Indeed … but then that’s a bug and that should be fixed …

If you’re referring to the “old” --no-compress option, that option was ~misleading w.r.t. to the gzipped/not-gzipped. What this option actually did was to create an entire “raw” backup directory (so basically a backup not even .tar-ed). This behavior should still be reproducable with the --method copy option … but honestly i just don’t know how useful this is (and it’s not really well tested)

Alternatively, regarding compressing backups, you may still run manually the gzip command after creating the backup:

yunohost backup create my_backup_name [other option]
gzip /home/yunohost.backup/archives/my_backup_name.tar

and that’s it … of course, could have better integration to have this choice in the webadmin … But honestly if you really have issues with backup sizes, you should really consider using borg (and yeah at somepoint soon™ we’ll have borg in the core as we’re saying since like 3 years lol … :/)

That’s so great. Borg is great, but a bit daunting to setup properly with pruning and such.

1 Like

To play devils advocate here, storage is so cheap now that for most users, faster is better than smaller.

I know I can buy a 3 TB drive for about $100 US.

When things move to Borg, we can have deduplication, and pruning which helps a lot.

If a user is seriously worried about disk space, I would suggest Borg backup with Borgmatic (GitHub - witten/borgmatic: Simple, configuration-driven backup software for servers and workstations) to help with automating pruning and stuff. Borgimatic is analogous to docker and docker-compose.

I am not referring to this one (and I never used it).

That’s what I’m going to do for manual backups. And for archivist ones it’s now included, but I’ll still need to manually delete tar backups.
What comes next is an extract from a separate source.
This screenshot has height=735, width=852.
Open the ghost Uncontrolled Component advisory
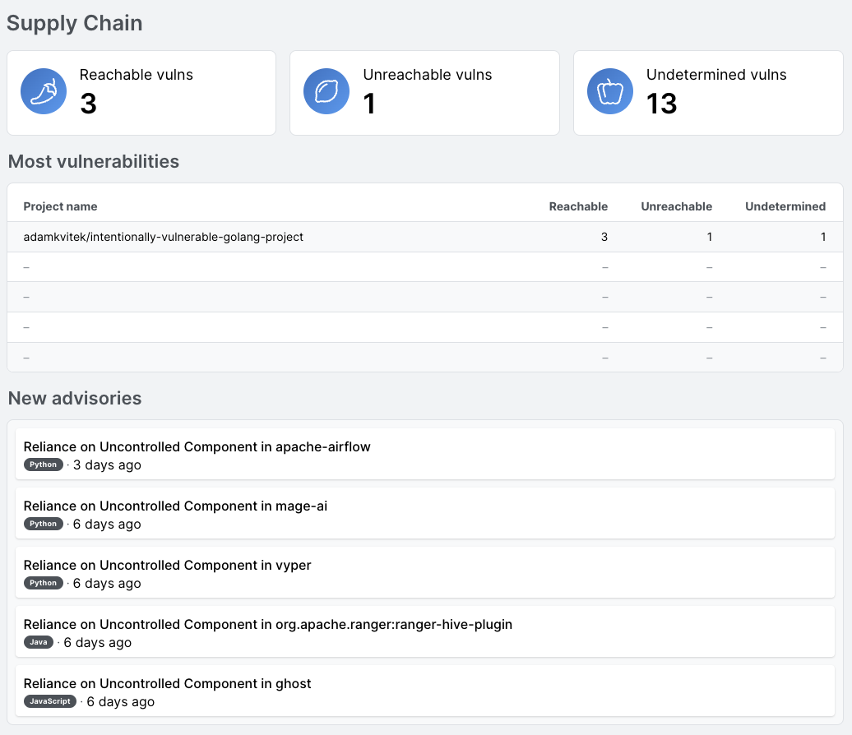pyautogui.click(x=167, y=683)

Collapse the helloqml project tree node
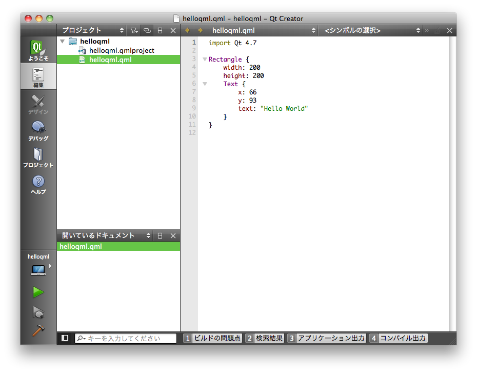(x=63, y=42)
And any of my (automated) backup will use around 20 extra GB (for >5GB compressed backup), which means I’d need to always keep ≥25GB of free space just to be able to backup… I am running fine with ~15GB free space on my VPS for almost a year, now I’ll need to migrate to another VPS (thus reinstall everything) or do the backup manually :frowning:

My point was that the old behavior could have been kept (as it was already developed and tested, I suppose it would not have been difficult… but I’m not the dev here) as an option, while use no compression by default.
That global setting is at least something (worse than a choice for each backup, but still useful), but it’s really hidden :confused:

But for a lot of users, increasing their storage space is not simple or not really possible.
And that upgrade add the need for (much) more storage, that was possibly not planned by Yunohost users before buying their servers.